Short problem: Transcribe the entries below verbatim, starting at the beginning of the entries and ending at the line that contains "click(x=267, y=371)", with both ends included.

Listing:
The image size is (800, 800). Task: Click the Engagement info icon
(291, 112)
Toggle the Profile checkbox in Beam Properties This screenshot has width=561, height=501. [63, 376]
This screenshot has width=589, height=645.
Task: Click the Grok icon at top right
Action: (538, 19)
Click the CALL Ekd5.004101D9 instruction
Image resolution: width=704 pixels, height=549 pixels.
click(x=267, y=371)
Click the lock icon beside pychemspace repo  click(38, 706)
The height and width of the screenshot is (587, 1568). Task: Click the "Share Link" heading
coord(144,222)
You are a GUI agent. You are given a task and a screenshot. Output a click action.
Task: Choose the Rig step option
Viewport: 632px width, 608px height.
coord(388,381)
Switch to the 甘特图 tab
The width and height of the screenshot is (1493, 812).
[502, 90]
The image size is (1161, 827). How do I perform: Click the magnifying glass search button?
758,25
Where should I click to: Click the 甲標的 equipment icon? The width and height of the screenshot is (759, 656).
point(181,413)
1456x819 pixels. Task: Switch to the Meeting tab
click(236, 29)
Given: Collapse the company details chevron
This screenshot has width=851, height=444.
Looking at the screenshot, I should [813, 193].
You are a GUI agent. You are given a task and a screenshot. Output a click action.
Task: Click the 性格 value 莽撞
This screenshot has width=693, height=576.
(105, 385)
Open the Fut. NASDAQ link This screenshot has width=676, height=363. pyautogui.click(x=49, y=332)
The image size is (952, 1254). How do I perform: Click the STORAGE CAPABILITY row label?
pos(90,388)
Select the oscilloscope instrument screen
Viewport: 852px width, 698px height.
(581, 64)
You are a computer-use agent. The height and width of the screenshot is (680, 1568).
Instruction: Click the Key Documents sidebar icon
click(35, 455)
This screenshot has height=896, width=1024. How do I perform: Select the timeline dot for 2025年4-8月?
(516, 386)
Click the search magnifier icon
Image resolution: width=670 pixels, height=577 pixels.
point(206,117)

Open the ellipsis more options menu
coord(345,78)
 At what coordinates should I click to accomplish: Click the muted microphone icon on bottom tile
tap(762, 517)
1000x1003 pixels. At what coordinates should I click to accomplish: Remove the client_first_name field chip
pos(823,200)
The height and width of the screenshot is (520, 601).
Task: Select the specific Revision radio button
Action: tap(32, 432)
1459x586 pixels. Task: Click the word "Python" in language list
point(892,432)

Completed task:
The image size is (800, 800). Task: Click the Engagement info icon
(291, 112)
Toggle the Profile checkbox in Beam Properties This screenshot has width=561, height=501. [63, 376]
This screenshot has width=589, height=645.
Task: Click the Grok icon at top right
Action: (538, 19)
Click the CALL Ekd5.004101D9 instruction
Image resolution: width=704 pixels, height=549 pixels.
click(x=267, y=371)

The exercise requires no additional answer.